One of the greatest fears of most of those with type 1 or type 2 diabetes is that they will eventually suffer diabetic retinopathy and lose their vision. However, a team of researchers has found that inhibition or removal of certain enzymes may prevent the process that eventually leads to vision loss.

Retinopathy occurs when new blood vessels form in the retina of the eye. These vessels are unstable and may bleed easily, which can lead to the detachment of the retina and blindness. It is common among individuals who have certain chronic diseases, including diabetes.

However, researchers from the Medical College of Georgia reported in the journal Diabetes that the removal of the enzyme 12-lipoxygenase can prevent this from happening.

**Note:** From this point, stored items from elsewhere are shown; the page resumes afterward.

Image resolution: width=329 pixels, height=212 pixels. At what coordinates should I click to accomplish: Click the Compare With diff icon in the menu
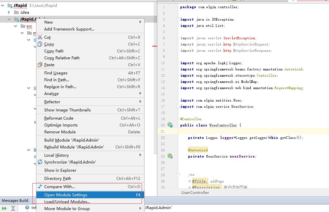(x=40, y=186)
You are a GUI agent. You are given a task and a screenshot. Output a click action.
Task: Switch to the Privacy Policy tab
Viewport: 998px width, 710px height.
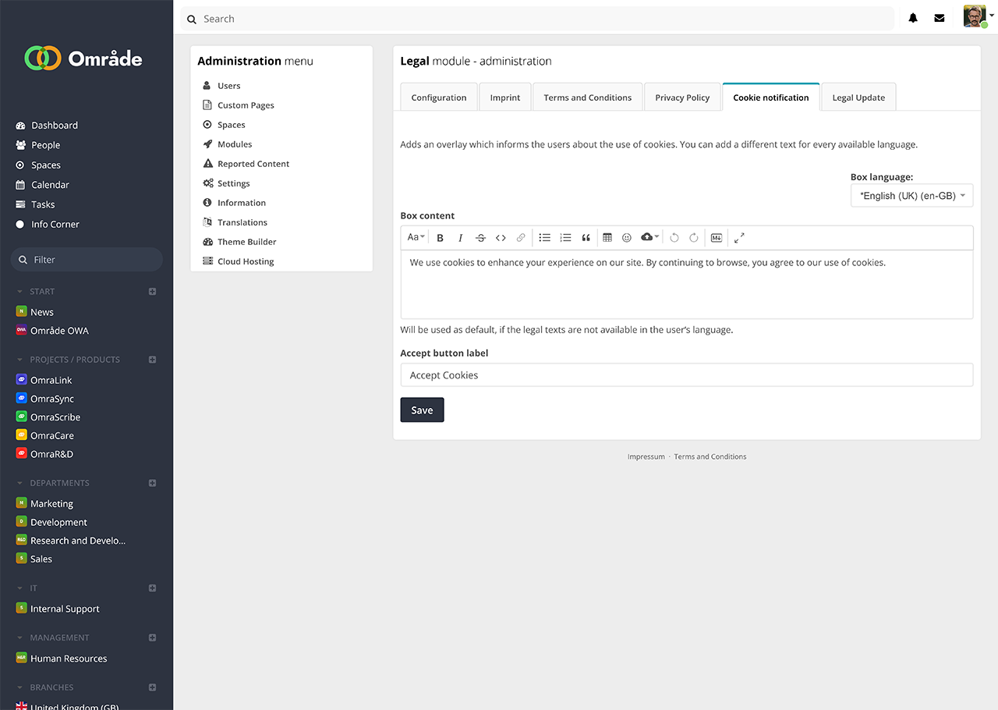pyautogui.click(x=682, y=98)
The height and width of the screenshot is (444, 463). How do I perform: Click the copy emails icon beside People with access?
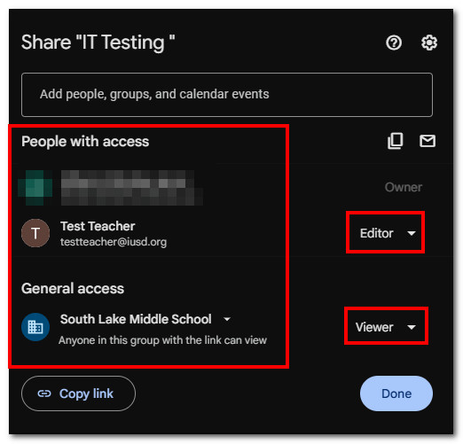tap(396, 141)
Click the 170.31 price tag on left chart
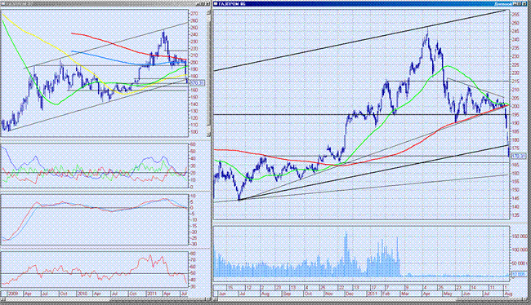Image resolution: width=531 pixels, height=305 pixels. [x=197, y=83]
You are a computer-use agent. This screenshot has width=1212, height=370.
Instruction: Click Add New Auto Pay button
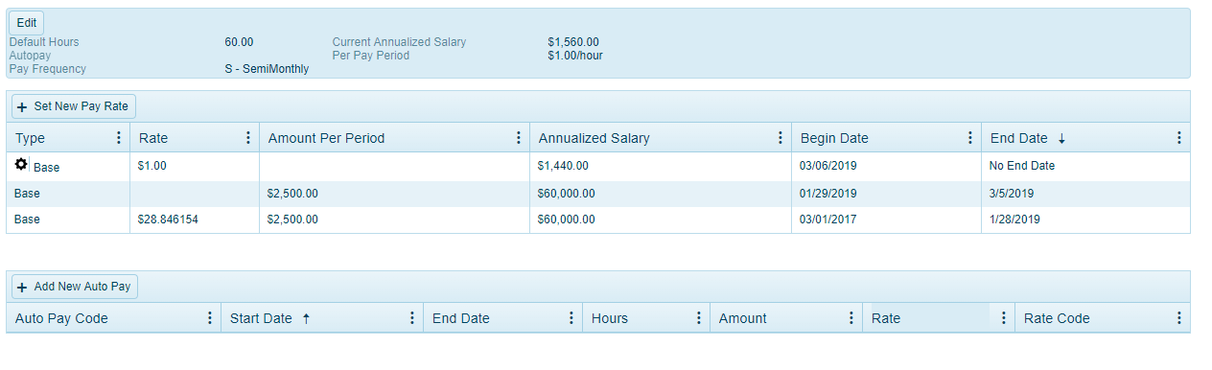point(75,287)
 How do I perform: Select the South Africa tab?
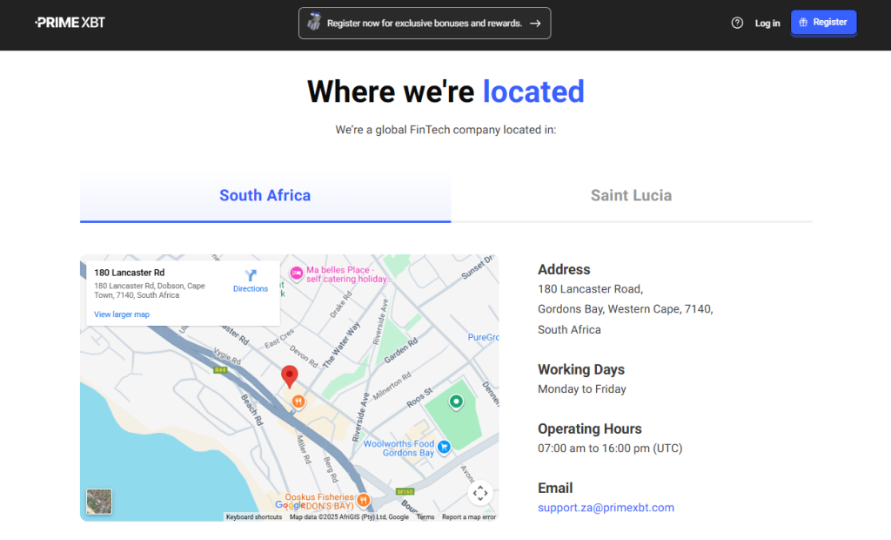pos(265,196)
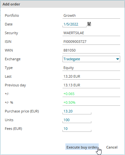Click the Growth portfolio value

[x=70, y=15]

They conducted laboratory tests on a molecular process that causes inflammation and leads to the production of chemicals that spur new blood vessels to grow. This can be a positive thing in individuals who have conditions like heart disease. However, when it takes place in the eyes, it is more harmful.



The investigators found that the entire process relies on the 12-lipoxygenase enzyme. When it is present, the reaction continues, resulting in retinopathy-like conditions. However, when it is inhibited or removed completely, the process stops.

Taking the experiment one step further, the researchers tested a group of participants for the presence of the enzyme. They found that those who already had retinopathy had much higher levels of it.

"This led us to conclude that if we can target or inhibit this enzyme's pathway, we might be able to prevent or treat diseases of ischemic retinopathy," said Mohamed Al-Shabrawey, who led the study.

He added that he hopes the findings will lead to the development of new drugs that help individuals avoid the condition entirely.